Film Illiterate, wherein the proprietor records movies seen, and sporadic progress through assorted lists of the "best". Originally started after regretfully renting something forgettable for the third time. I've forgotten what, but never again! A tedious endeavour since 2005. Hello. 🙂
It starts like Shameless: Tokyo Edition; father-son duo Osamu (Lily Franky) and Shota (Jyo Kairi) do a bit of shoplifting, mother Nobuyo (Sakura Ando) isn't averse to rifling through pockets at the commercial laundry she works at. The sister (Mayu Matsuoka) works at a peep show and grandma (Kirin Kiki) supports the lot of them on her pension.
When Osamu finds a young girl named Yuri (Miyu Sasaki) outside in the freezing cold, he takes her home, where she is adopted into their unconventional but happy family.
The quote is that all happy families are alike, but I've never found that to be true. No family is happy all the time; the closer you get, the more you can see the damage. Shoplifters brings us in to the family, past the superficial kindnesses to the fierce, raw, fragile love inside, to the co-dependence, to the secrets laid bare.
The Shibata's relationships are more fragile than most, and their truths darker, but they still have something beautiful.

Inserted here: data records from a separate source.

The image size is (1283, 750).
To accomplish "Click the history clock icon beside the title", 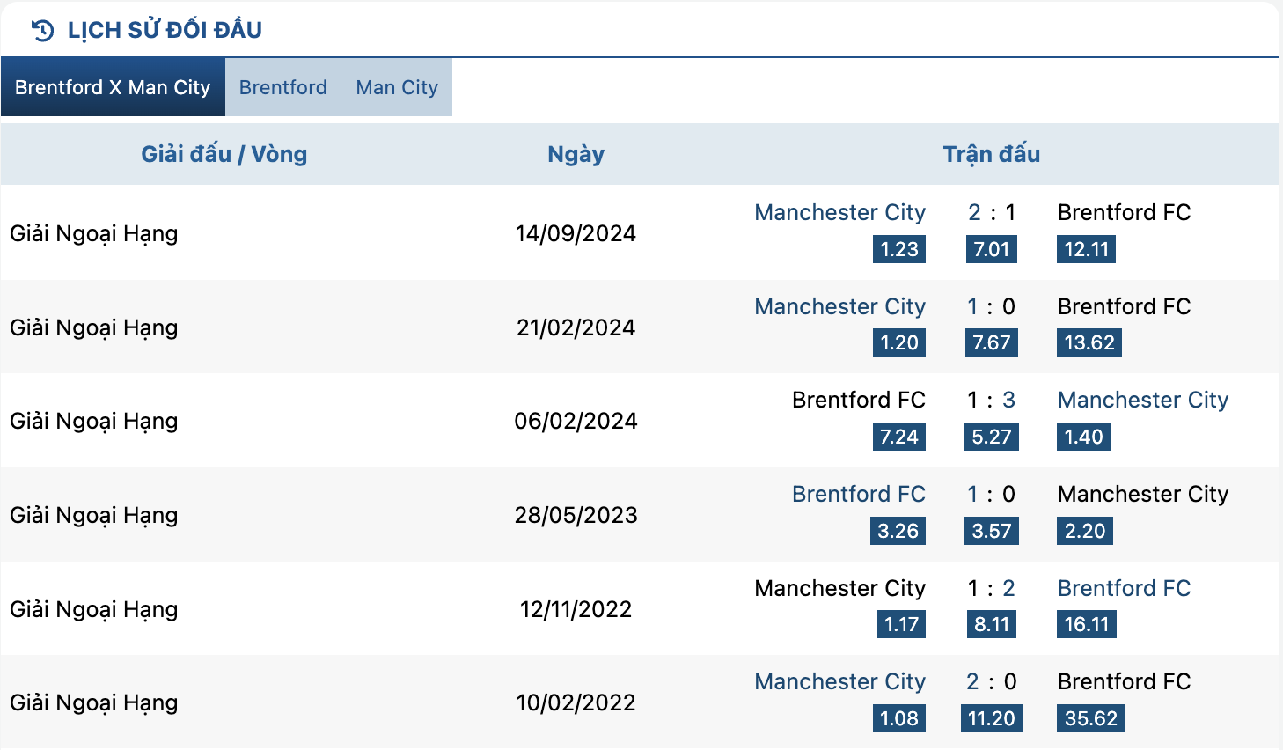I will coord(42,31).
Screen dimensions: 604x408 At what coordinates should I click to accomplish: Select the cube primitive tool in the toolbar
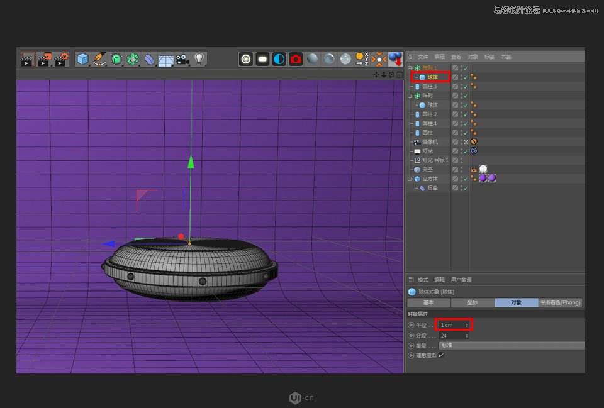pyautogui.click(x=82, y=58)
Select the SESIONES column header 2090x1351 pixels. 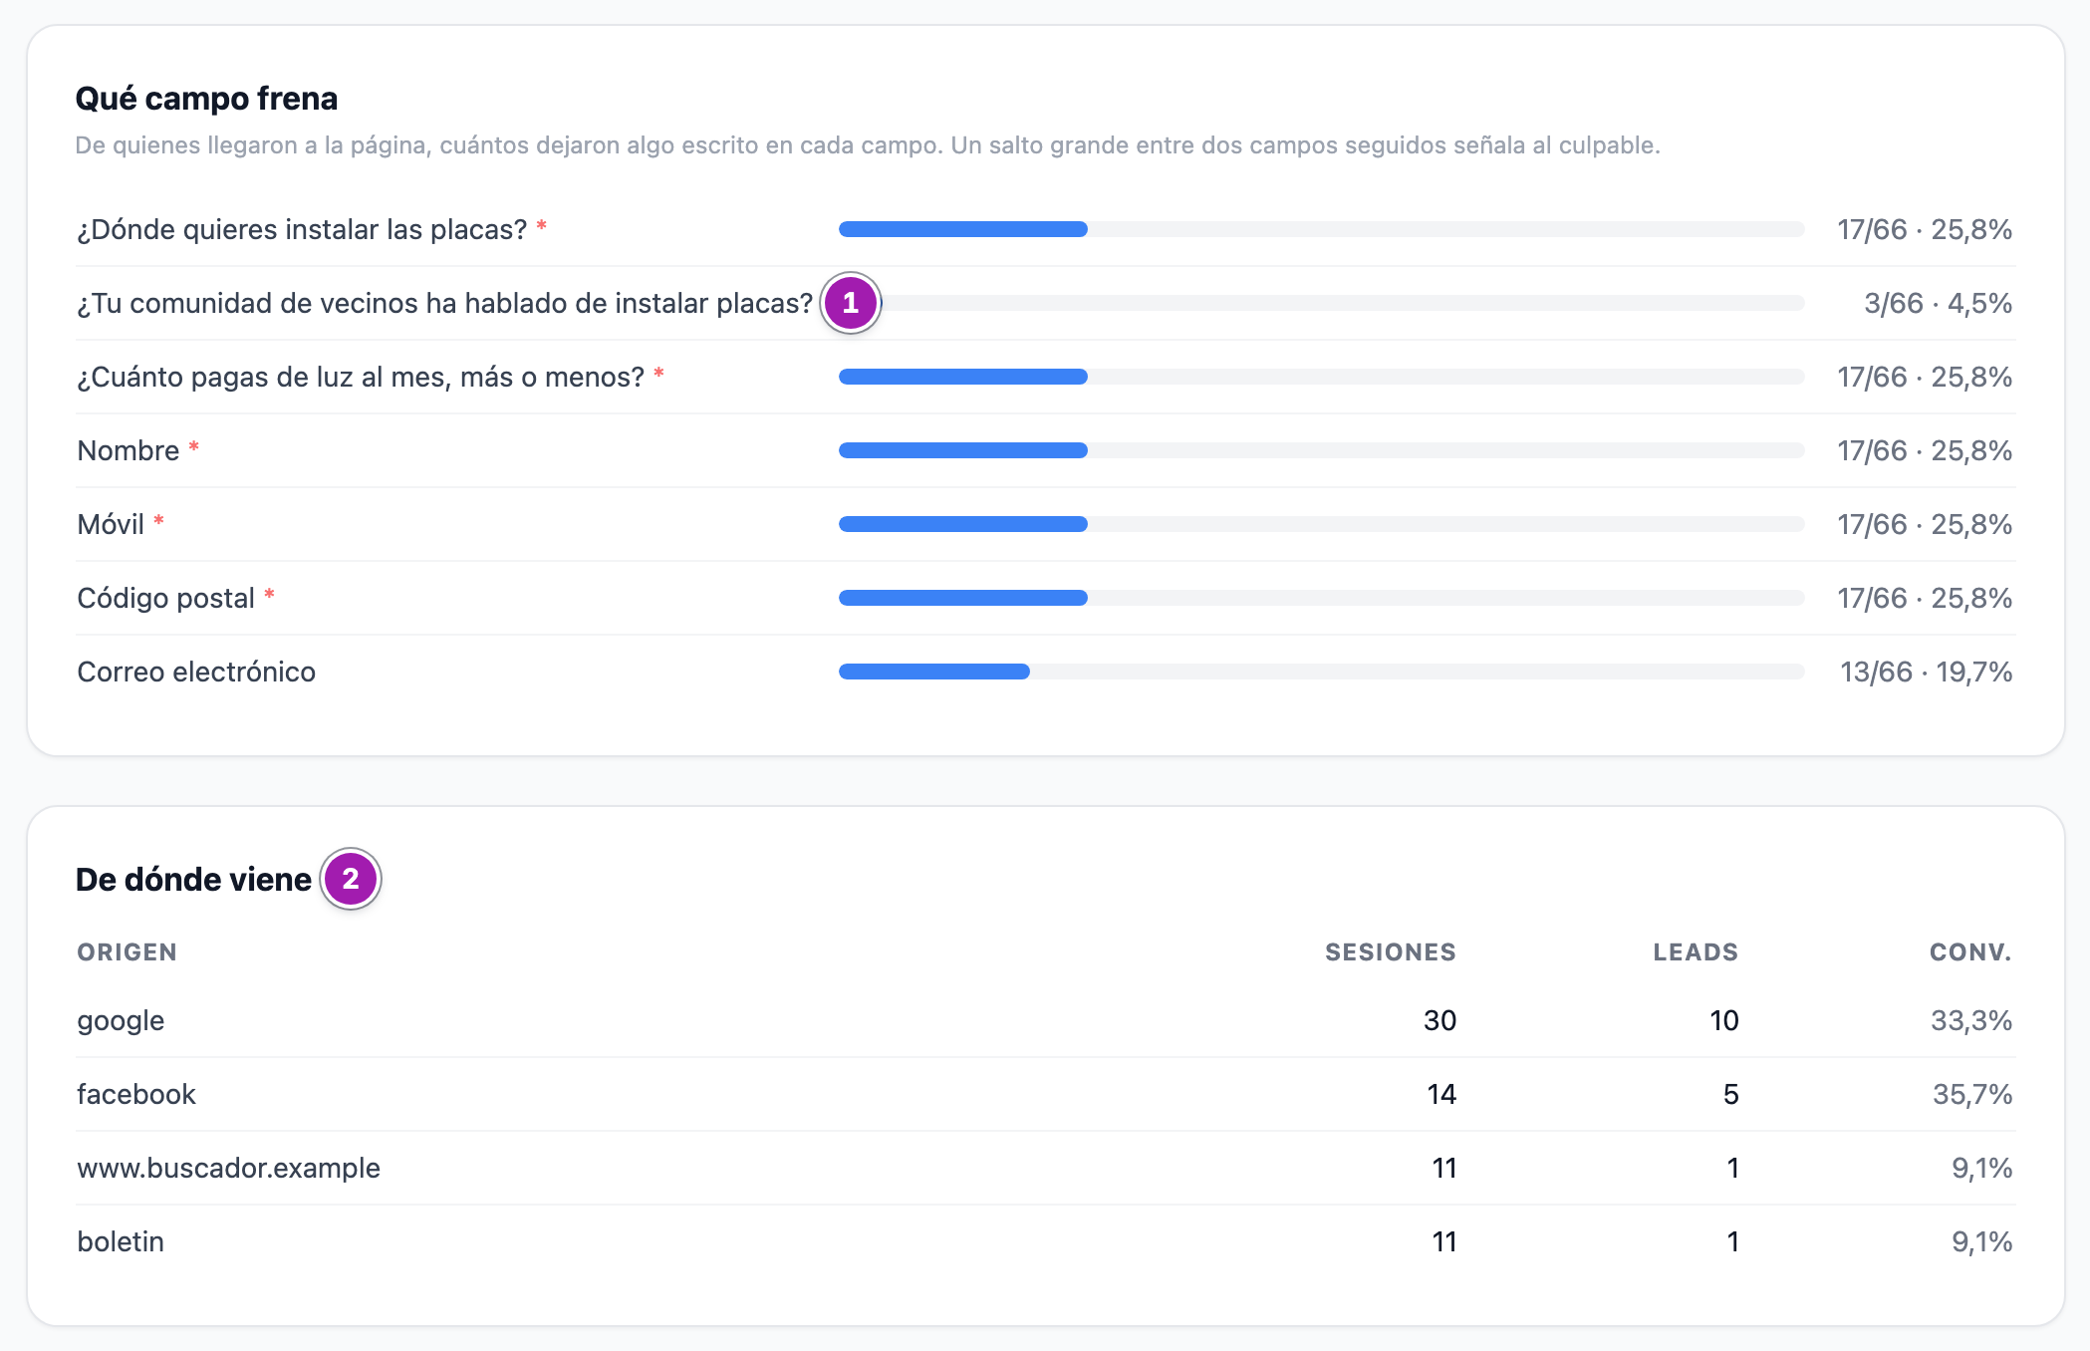pos(1390,952)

I haven't seen a Hirokazu Kore-eda film since Nobody Knows (and won't that catalogue be a treat to catch up on). He seems to have spent the intervening decade sharpening the same themes into a razor-sharp stiletto to the heart. Just fantastic, with wonderful performances across the board but especially Sakura Ando, the luminous Mona Lisa at the centre of it all.